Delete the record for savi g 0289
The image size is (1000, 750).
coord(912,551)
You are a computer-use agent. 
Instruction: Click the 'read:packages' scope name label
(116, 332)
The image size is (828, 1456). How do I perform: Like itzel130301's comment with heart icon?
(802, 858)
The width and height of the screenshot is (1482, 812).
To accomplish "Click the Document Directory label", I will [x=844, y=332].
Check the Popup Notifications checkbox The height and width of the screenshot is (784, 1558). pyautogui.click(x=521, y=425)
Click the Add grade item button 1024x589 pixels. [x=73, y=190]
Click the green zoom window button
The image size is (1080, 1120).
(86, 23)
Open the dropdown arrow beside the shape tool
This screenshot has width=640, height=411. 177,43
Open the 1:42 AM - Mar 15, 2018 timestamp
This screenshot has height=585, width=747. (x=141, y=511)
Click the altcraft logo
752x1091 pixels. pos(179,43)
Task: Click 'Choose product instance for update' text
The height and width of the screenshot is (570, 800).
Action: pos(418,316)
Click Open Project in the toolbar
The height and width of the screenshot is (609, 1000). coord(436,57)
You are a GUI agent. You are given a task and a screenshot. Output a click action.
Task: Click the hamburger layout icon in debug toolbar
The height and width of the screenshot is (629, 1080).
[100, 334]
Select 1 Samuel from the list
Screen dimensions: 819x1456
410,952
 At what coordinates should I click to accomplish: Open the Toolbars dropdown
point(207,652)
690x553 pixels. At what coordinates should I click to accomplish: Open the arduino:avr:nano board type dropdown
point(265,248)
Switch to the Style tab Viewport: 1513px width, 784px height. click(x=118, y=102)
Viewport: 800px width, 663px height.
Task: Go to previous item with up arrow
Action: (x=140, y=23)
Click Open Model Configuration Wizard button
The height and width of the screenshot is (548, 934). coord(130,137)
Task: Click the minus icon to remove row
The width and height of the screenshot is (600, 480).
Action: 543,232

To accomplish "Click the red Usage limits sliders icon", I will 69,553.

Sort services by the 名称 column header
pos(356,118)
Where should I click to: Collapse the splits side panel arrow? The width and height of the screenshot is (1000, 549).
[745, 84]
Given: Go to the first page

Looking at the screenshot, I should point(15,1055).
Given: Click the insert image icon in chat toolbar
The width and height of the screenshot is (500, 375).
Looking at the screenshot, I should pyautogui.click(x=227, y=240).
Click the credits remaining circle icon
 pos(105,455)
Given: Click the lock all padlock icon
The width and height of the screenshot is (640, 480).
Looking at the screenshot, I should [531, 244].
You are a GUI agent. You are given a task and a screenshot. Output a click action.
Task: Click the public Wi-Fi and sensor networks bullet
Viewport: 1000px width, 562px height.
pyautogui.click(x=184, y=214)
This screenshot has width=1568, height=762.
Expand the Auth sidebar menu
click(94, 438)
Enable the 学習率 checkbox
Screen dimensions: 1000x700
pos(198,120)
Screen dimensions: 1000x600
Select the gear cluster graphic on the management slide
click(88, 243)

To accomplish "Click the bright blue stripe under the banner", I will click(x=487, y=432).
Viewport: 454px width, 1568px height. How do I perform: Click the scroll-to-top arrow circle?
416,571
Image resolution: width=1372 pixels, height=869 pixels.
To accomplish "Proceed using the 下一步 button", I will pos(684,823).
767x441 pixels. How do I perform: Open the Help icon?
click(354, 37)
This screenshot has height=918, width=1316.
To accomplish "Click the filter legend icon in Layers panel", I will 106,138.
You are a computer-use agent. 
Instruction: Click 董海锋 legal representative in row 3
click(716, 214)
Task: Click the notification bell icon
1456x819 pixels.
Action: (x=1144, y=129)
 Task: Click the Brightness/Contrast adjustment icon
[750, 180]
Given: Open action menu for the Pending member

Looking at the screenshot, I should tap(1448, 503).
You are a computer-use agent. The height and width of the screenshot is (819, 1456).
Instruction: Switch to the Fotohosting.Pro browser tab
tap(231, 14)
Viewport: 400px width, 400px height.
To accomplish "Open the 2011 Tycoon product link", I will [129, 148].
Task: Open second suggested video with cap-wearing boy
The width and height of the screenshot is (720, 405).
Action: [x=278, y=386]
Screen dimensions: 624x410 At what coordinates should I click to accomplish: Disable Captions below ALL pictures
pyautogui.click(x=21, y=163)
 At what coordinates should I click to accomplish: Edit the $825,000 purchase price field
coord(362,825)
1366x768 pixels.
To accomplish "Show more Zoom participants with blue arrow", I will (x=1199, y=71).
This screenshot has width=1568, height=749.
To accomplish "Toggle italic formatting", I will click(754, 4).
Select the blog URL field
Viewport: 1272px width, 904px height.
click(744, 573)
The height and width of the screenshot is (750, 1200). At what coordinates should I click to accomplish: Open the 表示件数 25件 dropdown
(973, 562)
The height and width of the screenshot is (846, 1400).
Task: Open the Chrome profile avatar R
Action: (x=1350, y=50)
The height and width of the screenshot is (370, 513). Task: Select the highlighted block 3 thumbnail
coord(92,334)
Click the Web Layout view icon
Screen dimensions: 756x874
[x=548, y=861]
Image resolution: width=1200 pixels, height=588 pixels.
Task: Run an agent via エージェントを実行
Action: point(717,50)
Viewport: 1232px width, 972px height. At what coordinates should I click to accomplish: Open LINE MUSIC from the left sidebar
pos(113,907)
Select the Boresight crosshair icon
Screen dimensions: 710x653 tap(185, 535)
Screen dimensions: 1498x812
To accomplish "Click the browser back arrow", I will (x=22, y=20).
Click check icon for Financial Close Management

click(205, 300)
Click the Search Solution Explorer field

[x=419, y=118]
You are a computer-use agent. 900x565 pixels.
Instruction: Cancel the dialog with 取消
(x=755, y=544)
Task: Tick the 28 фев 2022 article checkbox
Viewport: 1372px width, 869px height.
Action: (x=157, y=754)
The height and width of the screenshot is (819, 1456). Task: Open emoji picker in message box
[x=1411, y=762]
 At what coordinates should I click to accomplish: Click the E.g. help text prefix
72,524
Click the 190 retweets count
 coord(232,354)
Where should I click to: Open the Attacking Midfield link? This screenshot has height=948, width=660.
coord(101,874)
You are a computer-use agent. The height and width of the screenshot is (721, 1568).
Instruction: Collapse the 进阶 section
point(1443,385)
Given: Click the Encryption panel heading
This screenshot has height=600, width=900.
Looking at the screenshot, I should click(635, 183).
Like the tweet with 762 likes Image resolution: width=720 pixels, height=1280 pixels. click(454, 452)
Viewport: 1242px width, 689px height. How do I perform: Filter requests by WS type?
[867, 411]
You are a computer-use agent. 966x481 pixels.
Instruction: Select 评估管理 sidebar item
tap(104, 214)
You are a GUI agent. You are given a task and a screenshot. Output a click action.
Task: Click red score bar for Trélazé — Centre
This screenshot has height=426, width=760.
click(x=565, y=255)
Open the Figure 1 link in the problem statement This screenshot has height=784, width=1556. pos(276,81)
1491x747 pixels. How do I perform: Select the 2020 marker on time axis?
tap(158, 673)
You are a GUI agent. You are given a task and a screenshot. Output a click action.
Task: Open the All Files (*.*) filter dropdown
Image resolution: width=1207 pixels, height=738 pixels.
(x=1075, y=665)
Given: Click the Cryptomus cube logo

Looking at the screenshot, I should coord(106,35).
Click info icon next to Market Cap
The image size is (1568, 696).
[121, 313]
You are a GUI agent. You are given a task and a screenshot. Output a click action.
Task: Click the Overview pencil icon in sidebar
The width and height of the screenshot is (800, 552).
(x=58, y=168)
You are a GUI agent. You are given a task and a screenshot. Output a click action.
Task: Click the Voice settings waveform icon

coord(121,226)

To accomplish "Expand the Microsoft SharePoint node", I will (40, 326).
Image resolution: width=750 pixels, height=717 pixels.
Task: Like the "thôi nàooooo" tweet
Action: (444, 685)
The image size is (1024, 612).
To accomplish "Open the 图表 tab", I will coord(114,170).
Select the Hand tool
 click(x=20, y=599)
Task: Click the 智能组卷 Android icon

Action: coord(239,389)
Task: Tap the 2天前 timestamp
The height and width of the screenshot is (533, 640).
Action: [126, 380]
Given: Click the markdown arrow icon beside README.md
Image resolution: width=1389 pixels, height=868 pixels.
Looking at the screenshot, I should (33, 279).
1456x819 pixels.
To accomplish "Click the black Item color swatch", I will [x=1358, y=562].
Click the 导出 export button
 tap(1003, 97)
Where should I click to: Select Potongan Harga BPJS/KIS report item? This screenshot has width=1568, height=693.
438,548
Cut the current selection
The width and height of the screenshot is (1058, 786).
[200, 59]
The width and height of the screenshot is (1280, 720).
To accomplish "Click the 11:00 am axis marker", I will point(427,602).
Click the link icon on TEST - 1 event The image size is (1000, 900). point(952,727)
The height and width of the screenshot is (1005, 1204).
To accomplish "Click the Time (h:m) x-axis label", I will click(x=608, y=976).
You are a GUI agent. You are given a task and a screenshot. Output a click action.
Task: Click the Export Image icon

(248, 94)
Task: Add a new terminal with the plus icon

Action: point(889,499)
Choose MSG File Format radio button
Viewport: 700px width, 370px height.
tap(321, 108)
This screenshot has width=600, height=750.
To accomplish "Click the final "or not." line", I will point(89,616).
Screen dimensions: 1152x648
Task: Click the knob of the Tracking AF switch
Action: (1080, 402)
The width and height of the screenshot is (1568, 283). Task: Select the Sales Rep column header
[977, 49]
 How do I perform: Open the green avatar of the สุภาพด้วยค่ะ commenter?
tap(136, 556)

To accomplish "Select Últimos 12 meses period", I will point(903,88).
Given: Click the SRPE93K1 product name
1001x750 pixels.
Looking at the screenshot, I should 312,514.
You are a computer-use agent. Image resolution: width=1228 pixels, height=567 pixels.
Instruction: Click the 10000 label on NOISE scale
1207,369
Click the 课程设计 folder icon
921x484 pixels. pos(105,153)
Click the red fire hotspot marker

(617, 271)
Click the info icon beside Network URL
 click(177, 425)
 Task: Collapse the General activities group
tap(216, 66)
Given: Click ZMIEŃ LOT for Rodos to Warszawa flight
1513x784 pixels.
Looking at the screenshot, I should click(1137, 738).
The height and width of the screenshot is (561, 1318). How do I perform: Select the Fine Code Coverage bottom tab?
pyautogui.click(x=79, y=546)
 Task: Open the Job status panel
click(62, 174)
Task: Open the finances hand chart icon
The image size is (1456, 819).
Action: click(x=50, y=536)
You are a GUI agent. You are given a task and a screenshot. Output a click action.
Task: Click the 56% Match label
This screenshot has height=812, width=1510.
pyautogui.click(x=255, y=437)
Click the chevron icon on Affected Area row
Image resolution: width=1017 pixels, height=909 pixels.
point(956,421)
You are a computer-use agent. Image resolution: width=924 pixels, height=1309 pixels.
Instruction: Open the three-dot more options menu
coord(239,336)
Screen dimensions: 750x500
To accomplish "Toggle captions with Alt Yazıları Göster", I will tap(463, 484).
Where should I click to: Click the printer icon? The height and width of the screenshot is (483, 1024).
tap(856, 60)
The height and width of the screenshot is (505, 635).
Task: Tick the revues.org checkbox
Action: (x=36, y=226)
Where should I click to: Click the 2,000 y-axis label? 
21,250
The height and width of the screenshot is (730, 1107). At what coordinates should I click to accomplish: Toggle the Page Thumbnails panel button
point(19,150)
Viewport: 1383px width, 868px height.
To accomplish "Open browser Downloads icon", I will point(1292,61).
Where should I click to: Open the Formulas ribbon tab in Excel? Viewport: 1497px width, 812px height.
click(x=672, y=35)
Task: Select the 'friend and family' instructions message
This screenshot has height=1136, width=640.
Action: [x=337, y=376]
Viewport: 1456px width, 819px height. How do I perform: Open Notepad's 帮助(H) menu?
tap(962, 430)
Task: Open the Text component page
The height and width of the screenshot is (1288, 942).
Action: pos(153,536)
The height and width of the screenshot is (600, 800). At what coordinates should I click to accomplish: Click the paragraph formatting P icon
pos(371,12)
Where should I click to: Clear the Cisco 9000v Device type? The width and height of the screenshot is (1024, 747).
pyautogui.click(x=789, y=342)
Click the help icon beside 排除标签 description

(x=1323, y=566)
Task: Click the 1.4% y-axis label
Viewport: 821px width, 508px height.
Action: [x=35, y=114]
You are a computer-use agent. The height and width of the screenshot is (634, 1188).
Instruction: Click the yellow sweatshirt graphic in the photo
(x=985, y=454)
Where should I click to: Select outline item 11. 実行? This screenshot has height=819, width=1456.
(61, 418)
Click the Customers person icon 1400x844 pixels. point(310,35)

* * * * * * * * *

> _Short problem_: Copy the material from the line containing "Click check icon" through the line containing "coord(101,874)", keeping every line identical.

> _Result for this task_:
Click check icon for Financial Close Management

click(205, 300)
Click the Search Solution Explorer field

[x=419, y=118]
You are a computer-use agent. 900x565 pixels.
Instruction: Cancel the dialog with 取消
(x=755, y=544)
Task: Tick the 28 фев 2022 article checkbox
Viewport: 1372px width, 869px height.
Action: (x=157, y=754)
The height and width of the screenshot is (819, 1456). Task: Open emoji picker in message box
[x=1411, y=762]
 At what coordinates should I click to accomplish: Click the E.g. help text prefix
72,524
Click the 190 retweets count
 coord(232,354)
Where should I click to: Open the Attacking Midfield link? This screenshot has height=948, width=660.
coord(101,874)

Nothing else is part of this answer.